● **Things to do**:
1. In the sugarcane SSR passage, what SSR frequency was observed across the genomes of the 10 sugarcane cultivars?
2. Extend the sugarcane SSR passage, picking up after its last line.

● **Text passage**:
···
The cluster results aligned well with the origin and pedigrees of 10 sugarcane accessions, providing insights into their relationships (Figure 6 and Table 1). For instance, sugarcane accessions from Fujian, Guangxi, and Taiwan clustered according to their breeding regions, while those with common parents clustered together. Additionally, our analysis revealed that S. officinarum shared a closer relationship with cultivated sugarcane compared to S. spontaneum. Interestingly, two cultivated sugarcane lines (Yunrui05-782 and Yunrui05-767) derived from hybrid wild species were distinct from other cultivated sugarcane varieties, highlighting the potential of wild species in expanding the genetic basis of cultivated sugarcane through sexual hybridization. We also explored the distribution of SSRs within the genomes of 10 sugarcane cultivars, observing a relatively high frequency of SSRs, approximately 1/4.43 kb. This frequency is comparable to certain other plant species such as P. violascens (1/4.45 kb), Chinese cabbage (1/4.67 kb), and Wheat (1/5.46 kb) but significantly higher than in Arabidopsis (1/13.83 kb) (Cardle et al., 2000; Peng and Lapitan, 2005; You et al., 2015; Cai et al., 2019). The types of repeat motifs in this study were not uniformly distributed in the sugarcane genome. In general, unlike former research studies on sugarcane (Table 4) by Singh et al. (2013); Xiao et al. (2020); Ukoskit et al. (2012), and Ul Haq et al. (2016), we found that the monomeric repeats accounted for the largest proportion, at 44.33% followed by tetrameric and dimeric repeats which were 39.68% and 13.10%, respectively (Table 3). These results are different from Xiao et al. (2020) in which trimeric repeats were most abundant. Dimeric and trimeric repeats were predominant when excluding monomeric repeats. Additionally, we found that the proportion of tetrameric, pentameric, and hexameric repeats was significantly lower than those reported by Xiao et al. [16] and other species (Table 5). Overall, our findings contribute to a deeper understanding of the SSR landscape in sugarcane and its implications for genetic studies and breeding programs.

FIGURE 6

Figure 6 Cluster analysis of Sugarcane accession by SSR markers. The scale at the bottom represents the genetic distance between all the accessions.

TABLE 5

Table 5 Comparison of frequency of microsatellites of different species.
···
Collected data

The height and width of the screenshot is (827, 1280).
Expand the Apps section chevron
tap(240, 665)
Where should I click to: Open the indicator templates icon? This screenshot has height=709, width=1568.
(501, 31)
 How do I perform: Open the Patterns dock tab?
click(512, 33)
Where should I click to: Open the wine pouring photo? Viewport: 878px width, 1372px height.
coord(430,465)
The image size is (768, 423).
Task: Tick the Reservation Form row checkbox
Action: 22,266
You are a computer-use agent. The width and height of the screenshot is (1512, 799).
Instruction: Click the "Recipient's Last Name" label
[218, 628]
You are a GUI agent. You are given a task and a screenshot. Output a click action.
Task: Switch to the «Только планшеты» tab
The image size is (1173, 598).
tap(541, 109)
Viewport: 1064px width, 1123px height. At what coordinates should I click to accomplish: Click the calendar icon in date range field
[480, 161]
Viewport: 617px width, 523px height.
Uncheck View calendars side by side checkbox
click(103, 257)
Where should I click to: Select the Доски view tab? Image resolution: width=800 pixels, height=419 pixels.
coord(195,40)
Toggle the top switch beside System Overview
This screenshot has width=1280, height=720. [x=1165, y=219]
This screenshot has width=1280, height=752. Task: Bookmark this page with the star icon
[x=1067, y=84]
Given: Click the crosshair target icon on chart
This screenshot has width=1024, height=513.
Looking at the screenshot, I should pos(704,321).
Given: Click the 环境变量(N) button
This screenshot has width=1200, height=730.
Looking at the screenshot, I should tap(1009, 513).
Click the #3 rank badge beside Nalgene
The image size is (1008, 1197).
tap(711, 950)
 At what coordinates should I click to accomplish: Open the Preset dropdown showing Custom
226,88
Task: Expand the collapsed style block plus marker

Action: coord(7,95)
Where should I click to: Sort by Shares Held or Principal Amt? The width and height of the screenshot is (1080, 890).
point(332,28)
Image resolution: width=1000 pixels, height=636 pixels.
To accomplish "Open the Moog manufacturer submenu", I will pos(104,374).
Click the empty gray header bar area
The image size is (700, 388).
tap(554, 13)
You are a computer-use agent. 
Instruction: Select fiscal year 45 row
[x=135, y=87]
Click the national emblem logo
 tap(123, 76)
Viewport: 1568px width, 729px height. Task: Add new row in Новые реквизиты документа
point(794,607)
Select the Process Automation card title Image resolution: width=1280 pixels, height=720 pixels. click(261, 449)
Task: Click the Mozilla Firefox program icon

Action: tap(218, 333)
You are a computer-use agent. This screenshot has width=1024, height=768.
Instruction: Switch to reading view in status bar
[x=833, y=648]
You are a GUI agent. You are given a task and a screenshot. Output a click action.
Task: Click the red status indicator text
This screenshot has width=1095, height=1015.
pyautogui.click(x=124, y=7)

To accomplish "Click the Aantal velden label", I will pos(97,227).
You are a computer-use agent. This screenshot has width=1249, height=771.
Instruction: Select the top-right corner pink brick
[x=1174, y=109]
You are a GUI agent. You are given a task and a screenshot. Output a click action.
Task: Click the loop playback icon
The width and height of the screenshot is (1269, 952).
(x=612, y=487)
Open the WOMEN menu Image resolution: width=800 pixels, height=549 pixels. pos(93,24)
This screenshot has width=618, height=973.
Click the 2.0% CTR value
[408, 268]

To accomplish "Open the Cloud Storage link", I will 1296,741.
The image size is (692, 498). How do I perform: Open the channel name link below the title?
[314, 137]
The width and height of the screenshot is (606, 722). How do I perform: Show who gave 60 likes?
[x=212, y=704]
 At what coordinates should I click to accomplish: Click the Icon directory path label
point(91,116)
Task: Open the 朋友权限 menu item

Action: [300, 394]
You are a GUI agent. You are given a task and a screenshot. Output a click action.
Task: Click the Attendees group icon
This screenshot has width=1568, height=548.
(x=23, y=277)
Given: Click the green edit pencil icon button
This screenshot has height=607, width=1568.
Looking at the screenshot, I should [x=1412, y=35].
···
● **Answers to the tasks**:
1. Approximately 1/4.43 kb.

2.
As shown in Figure 2, the A/T motif was the predominant monomeric repeat (88%). In contrast, the GC/CT repeats accounted for 56%, which was higher than what was reported by Xiao et al. (2020) in sugarcane. Additionally, the abundance exceeded in other species such as taro (52.86%) (You et al., 2015), pigeon pea (16.7%) (Dutta et al., 2011), and wheat (8.7%) (Peng and Lapitan, 2005). Of trimeric repeats, CCG/CGG was the most predominant (48%), higher than the previous findings in taro (You et al., 2015), sugarcane (4.84%) (Xiao et al., 2020), and rice and maize (Cardle et al., 2000). The CGC/GCG trimeric repeat at 17% was the second most abundant, which was lower than in P. violascens (3.45%) (Cai et al., 2019) and sugarcane (4.74%) (Xiao et al., 2020). The prevalence of trimeric repeat, CCG/CGG, a characteristic trimeric repeat in monocots was verified by our results but was rare in dicotyledonous plants (You et al., 2015; Cai et al., 2019; Xiao et al., 2020). The PIC is a critical metric in assessing the level of polymorphism of SSR markers, with a PIC value greater than 0.5 indicating a high level of polymorphism (Botstein et al., 1980). In our study, based on 163 EST-SSR markers, PIC values ranged from 0.292 to 0.972 with an average PIC value of 0.809 (Table S4). These findings align with Xiao et al. (2020) (0.70–0.94), Singh et al. (Singh et al., 2013) (0.12–0.99; 0.85), and Ul Haq et al. (2016) (0.51–0.93; 0.83).

In general, EST-SSR primer pairs and corresponding SSR loci were designed and aligned in S. spontaneum, sorghum, and maize in this study, which provided a possible way to develop EST-SSRs for sugarcane breeders. First, we developed EST-SSRs using sugarcane ES sequences or functional genes in the sugarcane genome. Some of the EST-SSR primer pairs were synthesized and successfully amplified by PCR in 10 sugarcane cultivars with sorghum and maize. Interestingly, our analysis revealed that a subset of SSR primer pairs (9 in S. spontaneum, 13 in maize, and 7 in sorghum) produced potential amplicons exclusively in one of these genomes. This observation suggests that while these species share some genetic similarities, they have also undergone unique evolutionary processes that have led to the development of distinct SSR loci. Such species-specific SSR markers can serve as important indicators of genetic divergence and could shed light on the evolutionary history of these species.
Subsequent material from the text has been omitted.